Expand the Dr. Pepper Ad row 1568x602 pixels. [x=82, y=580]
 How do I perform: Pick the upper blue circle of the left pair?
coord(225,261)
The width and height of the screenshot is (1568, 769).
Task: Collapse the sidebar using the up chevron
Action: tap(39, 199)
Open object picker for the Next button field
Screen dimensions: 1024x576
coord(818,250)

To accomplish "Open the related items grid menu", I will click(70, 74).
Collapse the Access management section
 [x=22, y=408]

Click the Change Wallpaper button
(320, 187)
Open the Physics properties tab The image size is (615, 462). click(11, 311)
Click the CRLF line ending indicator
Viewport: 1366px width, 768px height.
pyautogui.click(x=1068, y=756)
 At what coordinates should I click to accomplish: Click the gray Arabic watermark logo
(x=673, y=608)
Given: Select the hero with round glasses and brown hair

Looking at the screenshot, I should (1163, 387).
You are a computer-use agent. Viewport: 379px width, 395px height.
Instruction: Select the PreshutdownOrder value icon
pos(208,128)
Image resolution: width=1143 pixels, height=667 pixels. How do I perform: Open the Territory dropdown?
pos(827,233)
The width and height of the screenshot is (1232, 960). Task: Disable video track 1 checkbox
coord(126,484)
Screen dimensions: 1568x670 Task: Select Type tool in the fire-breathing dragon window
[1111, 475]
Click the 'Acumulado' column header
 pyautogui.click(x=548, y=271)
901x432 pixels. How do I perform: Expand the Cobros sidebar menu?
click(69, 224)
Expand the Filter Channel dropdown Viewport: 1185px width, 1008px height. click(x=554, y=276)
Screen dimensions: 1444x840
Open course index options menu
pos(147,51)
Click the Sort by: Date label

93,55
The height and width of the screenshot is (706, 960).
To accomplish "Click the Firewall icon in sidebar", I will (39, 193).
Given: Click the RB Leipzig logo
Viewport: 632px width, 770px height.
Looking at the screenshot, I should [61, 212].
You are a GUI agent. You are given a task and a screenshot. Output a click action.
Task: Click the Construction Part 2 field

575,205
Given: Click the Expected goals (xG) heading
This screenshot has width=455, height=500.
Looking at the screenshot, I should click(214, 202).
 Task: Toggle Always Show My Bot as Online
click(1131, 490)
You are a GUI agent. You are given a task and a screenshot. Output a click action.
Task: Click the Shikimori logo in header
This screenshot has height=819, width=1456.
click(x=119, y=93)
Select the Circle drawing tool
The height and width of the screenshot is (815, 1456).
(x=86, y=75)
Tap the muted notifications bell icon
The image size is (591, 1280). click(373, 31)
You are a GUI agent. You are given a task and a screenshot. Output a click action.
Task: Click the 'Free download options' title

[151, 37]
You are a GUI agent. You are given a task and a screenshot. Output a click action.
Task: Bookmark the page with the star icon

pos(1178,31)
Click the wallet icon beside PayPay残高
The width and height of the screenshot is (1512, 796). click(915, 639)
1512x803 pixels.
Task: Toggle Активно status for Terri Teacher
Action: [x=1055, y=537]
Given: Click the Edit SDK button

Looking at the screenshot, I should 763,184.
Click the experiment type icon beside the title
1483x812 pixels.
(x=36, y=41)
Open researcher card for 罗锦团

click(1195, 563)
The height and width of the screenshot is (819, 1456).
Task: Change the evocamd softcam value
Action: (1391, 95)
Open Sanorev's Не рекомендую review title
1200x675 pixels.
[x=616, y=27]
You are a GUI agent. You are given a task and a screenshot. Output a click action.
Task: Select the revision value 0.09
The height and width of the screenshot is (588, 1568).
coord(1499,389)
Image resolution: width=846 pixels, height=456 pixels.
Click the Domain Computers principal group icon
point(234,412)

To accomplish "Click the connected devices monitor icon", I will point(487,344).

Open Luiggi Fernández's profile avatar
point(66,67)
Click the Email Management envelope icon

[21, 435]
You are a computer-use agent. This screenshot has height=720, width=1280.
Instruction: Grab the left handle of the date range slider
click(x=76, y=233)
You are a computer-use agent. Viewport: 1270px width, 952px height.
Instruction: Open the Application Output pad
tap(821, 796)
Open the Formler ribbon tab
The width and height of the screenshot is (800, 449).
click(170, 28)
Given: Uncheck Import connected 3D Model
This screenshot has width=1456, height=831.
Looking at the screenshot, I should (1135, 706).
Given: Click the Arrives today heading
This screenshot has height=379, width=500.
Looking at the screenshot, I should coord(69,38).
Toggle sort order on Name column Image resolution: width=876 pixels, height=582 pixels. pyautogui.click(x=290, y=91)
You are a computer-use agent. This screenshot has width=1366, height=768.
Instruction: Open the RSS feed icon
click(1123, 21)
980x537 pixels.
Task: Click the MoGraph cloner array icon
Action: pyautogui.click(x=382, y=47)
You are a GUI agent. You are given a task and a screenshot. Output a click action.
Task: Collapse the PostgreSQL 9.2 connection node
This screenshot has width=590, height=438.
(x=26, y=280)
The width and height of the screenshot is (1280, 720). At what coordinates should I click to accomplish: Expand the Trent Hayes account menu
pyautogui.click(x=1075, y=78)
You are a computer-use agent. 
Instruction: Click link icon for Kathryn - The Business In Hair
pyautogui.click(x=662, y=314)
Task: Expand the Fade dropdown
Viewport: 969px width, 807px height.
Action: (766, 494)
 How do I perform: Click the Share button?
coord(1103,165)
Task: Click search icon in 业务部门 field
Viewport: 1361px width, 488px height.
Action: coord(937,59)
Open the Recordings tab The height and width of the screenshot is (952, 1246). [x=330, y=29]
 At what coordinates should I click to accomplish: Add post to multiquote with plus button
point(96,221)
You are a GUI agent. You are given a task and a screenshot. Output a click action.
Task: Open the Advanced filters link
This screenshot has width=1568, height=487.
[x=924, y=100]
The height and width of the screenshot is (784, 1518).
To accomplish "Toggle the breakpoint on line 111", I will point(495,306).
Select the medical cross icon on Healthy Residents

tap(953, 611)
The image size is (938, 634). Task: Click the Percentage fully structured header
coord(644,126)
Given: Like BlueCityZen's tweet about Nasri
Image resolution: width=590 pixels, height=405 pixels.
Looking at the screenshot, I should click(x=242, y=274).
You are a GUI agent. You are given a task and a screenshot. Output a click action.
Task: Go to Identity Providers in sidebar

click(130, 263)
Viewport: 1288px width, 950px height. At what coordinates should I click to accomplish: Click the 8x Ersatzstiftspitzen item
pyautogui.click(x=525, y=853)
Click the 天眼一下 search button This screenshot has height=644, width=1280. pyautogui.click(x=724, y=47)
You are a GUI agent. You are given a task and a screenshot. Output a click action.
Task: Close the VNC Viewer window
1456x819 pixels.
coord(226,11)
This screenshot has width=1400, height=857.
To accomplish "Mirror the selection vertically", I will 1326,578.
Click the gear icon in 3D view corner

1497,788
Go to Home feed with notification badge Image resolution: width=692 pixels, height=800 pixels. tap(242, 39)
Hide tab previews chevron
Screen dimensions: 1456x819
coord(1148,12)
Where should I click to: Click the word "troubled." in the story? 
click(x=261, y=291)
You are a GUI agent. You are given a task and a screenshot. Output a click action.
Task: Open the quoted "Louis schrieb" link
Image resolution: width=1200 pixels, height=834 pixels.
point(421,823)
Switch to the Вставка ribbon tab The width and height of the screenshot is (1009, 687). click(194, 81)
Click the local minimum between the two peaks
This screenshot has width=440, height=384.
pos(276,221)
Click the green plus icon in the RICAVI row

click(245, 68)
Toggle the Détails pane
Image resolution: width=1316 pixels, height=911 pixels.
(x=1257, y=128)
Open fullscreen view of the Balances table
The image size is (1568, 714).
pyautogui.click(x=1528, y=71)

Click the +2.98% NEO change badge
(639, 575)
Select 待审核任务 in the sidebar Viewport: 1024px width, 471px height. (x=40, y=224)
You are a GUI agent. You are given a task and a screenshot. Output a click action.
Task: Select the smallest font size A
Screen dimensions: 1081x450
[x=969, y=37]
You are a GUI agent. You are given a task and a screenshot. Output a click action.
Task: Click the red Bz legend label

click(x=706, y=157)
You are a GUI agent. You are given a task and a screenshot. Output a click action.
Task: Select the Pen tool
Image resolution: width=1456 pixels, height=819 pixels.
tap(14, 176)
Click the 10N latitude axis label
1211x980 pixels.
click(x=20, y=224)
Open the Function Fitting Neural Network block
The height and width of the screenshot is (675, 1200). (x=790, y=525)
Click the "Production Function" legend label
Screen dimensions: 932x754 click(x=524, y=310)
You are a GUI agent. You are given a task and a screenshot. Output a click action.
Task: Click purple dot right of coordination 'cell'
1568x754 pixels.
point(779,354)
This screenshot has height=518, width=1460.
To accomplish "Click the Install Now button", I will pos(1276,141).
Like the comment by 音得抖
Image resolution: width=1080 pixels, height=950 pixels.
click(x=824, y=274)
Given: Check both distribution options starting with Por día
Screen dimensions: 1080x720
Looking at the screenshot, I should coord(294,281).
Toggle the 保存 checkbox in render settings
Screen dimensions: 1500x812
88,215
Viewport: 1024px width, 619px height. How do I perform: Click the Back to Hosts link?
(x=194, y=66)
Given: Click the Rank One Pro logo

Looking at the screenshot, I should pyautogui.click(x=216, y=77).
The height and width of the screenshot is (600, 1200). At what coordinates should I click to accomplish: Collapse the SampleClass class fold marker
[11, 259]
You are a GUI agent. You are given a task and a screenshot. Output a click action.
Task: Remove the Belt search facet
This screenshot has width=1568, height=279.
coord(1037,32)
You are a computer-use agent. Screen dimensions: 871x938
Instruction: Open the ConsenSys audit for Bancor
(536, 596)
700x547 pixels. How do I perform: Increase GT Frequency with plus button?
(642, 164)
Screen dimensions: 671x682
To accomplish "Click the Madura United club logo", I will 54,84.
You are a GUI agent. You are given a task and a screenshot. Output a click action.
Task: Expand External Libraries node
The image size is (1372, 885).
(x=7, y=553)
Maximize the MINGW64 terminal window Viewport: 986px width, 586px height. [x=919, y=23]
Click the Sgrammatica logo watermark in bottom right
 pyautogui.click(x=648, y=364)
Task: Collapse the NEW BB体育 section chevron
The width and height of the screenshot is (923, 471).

□ □ □ □ □

## PROBLEM DETAILS
Rewrite the rows from the line containing "At what coordinates should I click to accomplish: Add" through the line containing "Looking at the screenshot, I should click(x=242, y=274).", swapping "Advanced filters" for "Saved filters" and leaving everything else the same.

## ANSWER TO THIS PROBLEM
 At what coordinates should I click to accomplish: Add post to multiquote with plus button
point(96,221)
You are a GUI agent. You are given a task and a screenshot. Output a click action.
Task: Open the Saved filters link
This screenshot has width=1568, height=487.
[x=924, y=100]
The height and width of the screenshot is (784, 1518).
To accomplish "Toggle the breakpoint on line 111", I will point(495,306).
Select the medical cross icon on Healthy Residents

tap(953, 611)
The image size is (938, 634). Task: Click the Percentage fully structured header
coord(644,126)
Given: Like BlueCityZen's tweet about Nasri
Image resolution: width=590 pixels, height=405 pixels.
Looking at the screenshot, I should click(x=242, y=274).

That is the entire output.